Dr Singh reveals that just in the past three years, 50 poachers have been killed. He says it reflects how many people in the local community have been lured into the trade as rhino horn prices have risen. As many as 300 locals are involved in poaching, he believes.
For the people who live around Kaziranga the rising death toll has become a major issue.
Kaziranga is densely populated, like the rest of India. Many of the communities here are tribal groups that have lived in or alongside the forest for centuries, collecting firewood as well as herbs and other plants from it. They say increasing numbers of innocent villagers are being shot.
In one of the villages that borders the park live Kachu Kealing and his wife. Their son, Goanburah, was shot by forest guards in December 2013.
The only picture they have of him is a fuzzy reproduction of the young man's face.
Goanburah had been looking after the family's two cows. His father believes they strayed into the park and his son - who had severe learning difficulties - went in to try and find them. It is an easy mistake to make. There are no fences or signs marking the edge of the park, it just merges seamlessly into the surrounding countryside and fields.
The park authorities say guards shot Goanburah inside the forest reserve when he did not respond to a warning.
"He could barely do up his own trousers or his shoes," his father says, "everyone knew him in the area because he was so disabled."
Kachu Kealing does not believe there is any action he can take now, especially given the unusual protection park guards have from prosecution. "I haven't filed a court case. I'm a poor man, I can't afford to take them on."
Conservation efforts in India tend to focus on protecting a few emblematic species. The fight to preserve them is stacked high with patriotic sentiment. Rhinos and tigers have become potent national symbols.
Add to this the fact that Kaziranga is the region's principal tourist attraction - its 170,000 or more annual visitors spend good money here - and it is easy to see why the park feels political pressure to tackle its poaching problem head on.
In 2013, when the number of rhinos killed by poachers more than doubled to 27, local politicians demanded action. The then head of the park was happy to oblige.
MK Yadava wrote a report which detailed his strategy for tackling poaching in Kaziranga. He proposed there should be no unauthorised entry whatsoever. Anyone found within the park, he said, "must obey or be killed".
"Kill the unwanted," should be the guiding principle for the guards, he recommended.

---

Action item: Please rewrite the Kaziranga passage, beginning at the words "Conservation efforts in" and stopping after "happy to oblige.", and swap "tigers" for "elephants".

Data to examine:
---

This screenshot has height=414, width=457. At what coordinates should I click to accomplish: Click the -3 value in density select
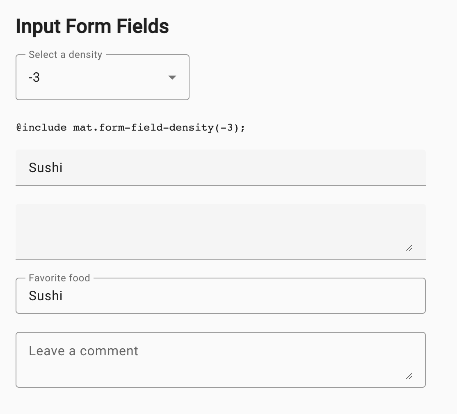[34, 78]
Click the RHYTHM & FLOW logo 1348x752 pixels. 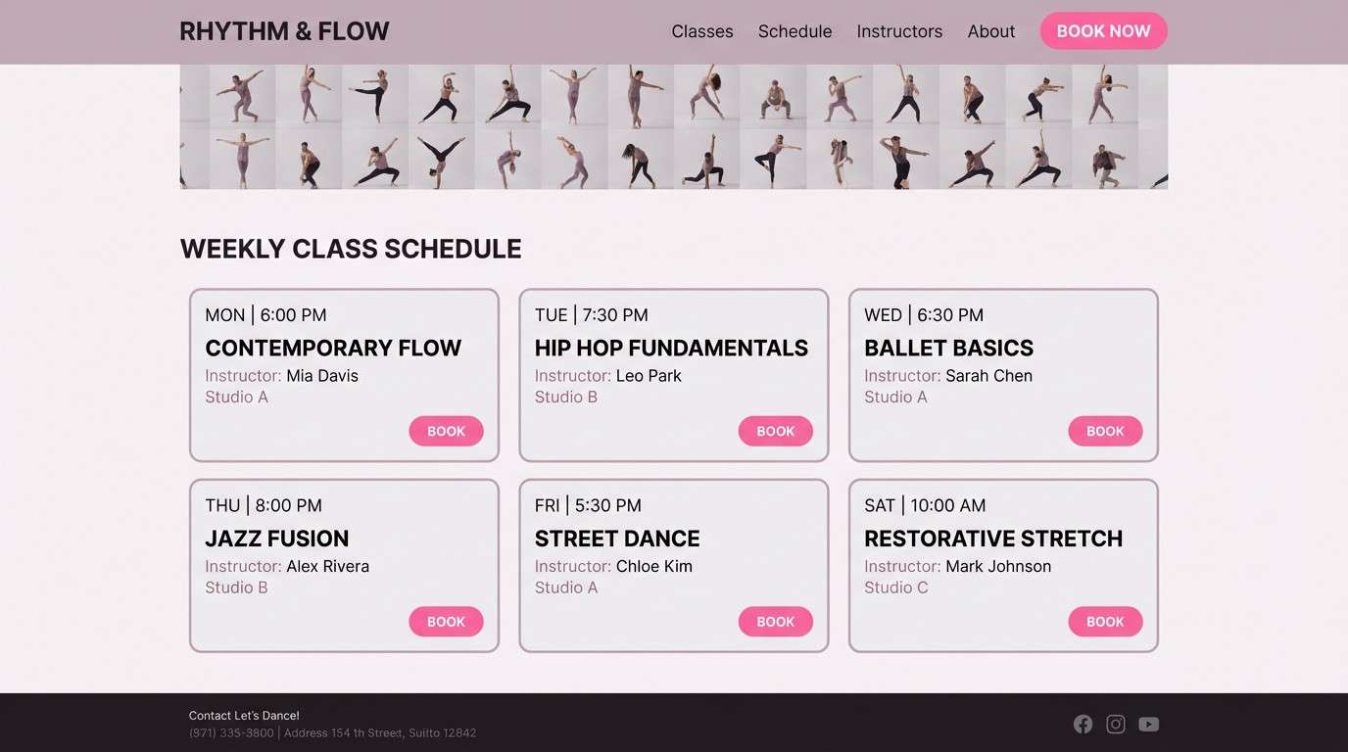283,30
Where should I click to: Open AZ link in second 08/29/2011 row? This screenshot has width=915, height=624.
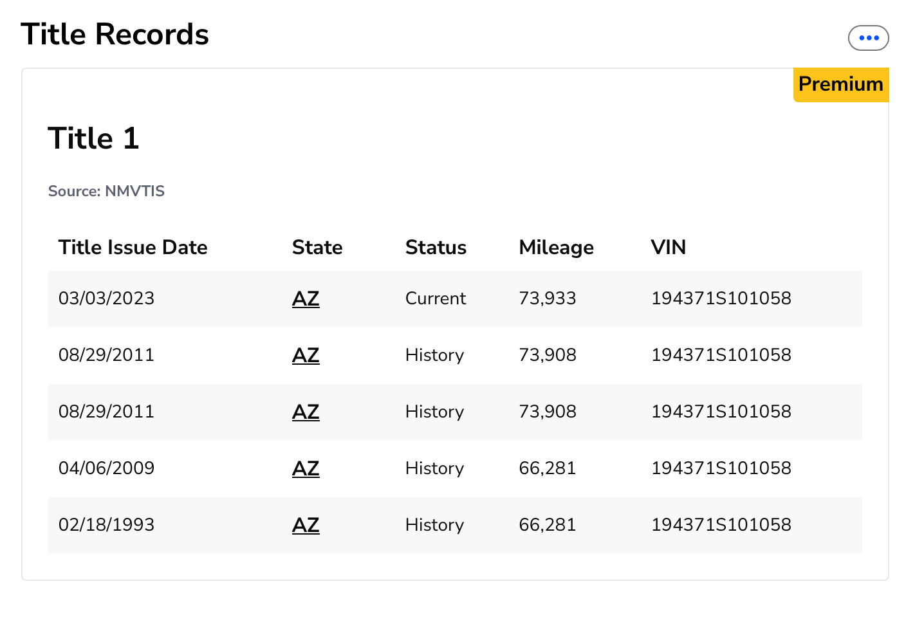click(x=306, y=412)
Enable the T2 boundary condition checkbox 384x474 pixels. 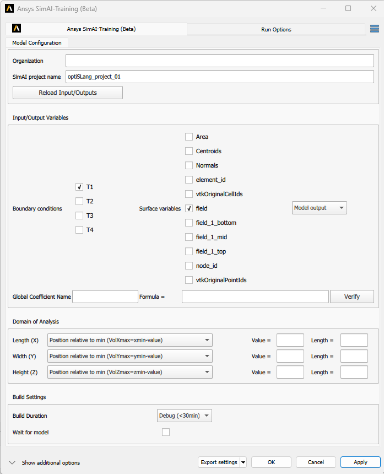click(79, 201)
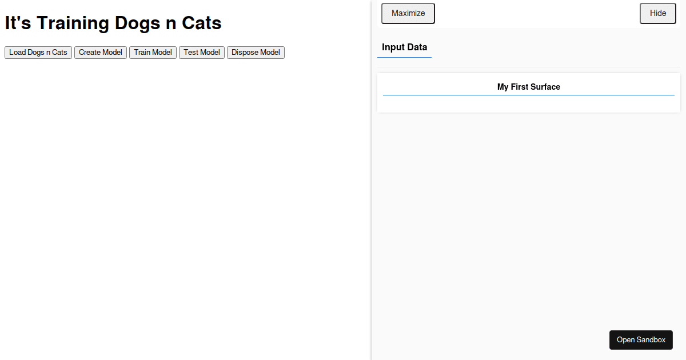Viewport: 686px width, 360px height.
Task: Maximize the visor panel
Action: 408,13

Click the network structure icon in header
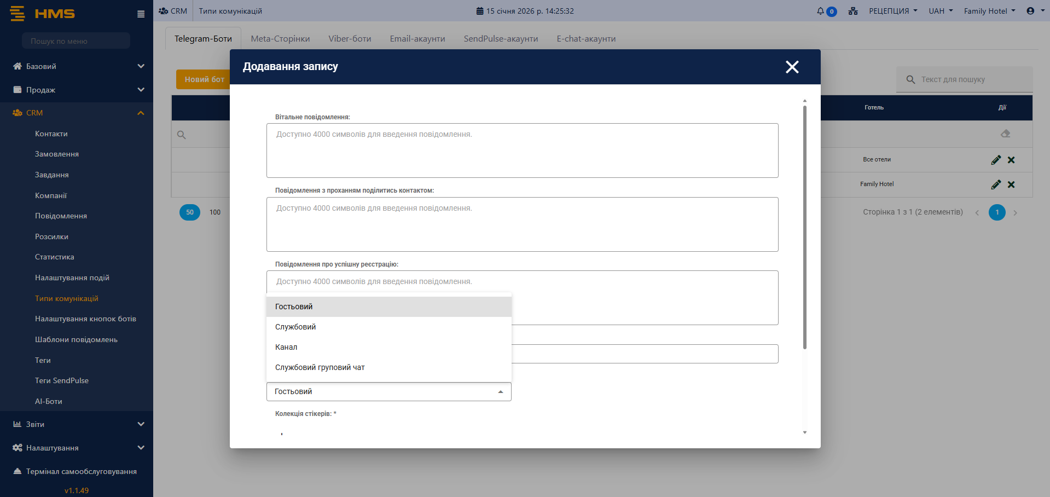(853, 11)

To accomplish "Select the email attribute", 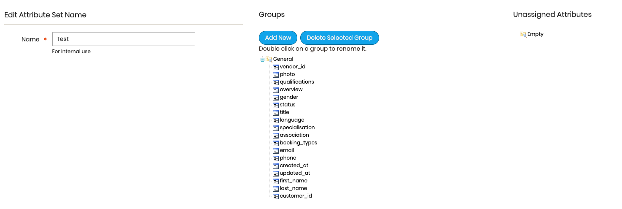I will click(x=287, y=150).
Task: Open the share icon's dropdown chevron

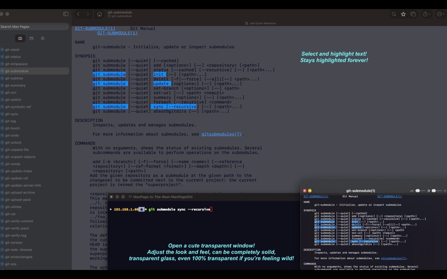Action: [430, 14]
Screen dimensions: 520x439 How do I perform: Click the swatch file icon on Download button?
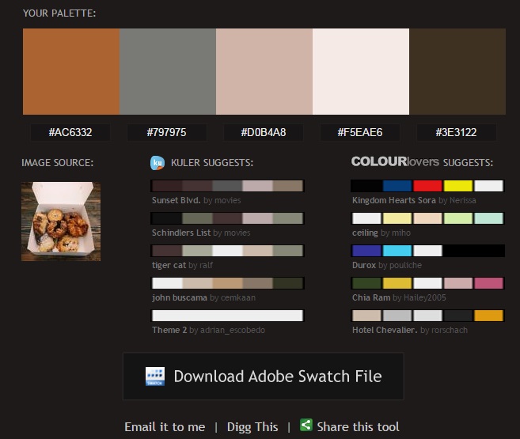pyautogui.click(x=155, y=377)
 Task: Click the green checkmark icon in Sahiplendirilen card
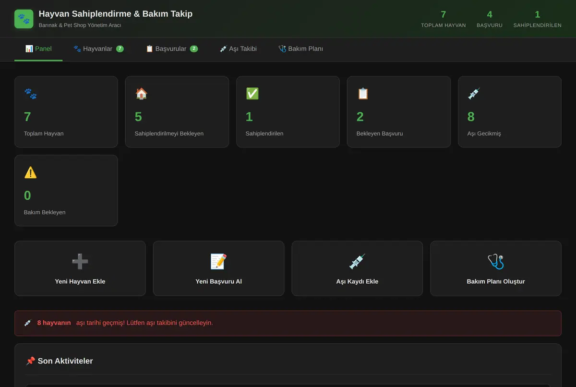tap(252, 94)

---

Exercise response:
Conservation efforts in India tend to focus on protecting a few emblematic species. The fight to preserve them is stacked high with patriotic sentiment. Rhinos and elephants have become potent national symbols.
Add to this the fact that Kaziranga is the region's principal tourist attraction - its 170,000 or more annual visitors spend good money here - and it is easy to see why the park feels political pressure to tackle its poaching problem head on.
In 2013, when the number of rhinos killed by poachers more than doubled to 27, local politicians demanded action. The then head of the park was happy to oblige.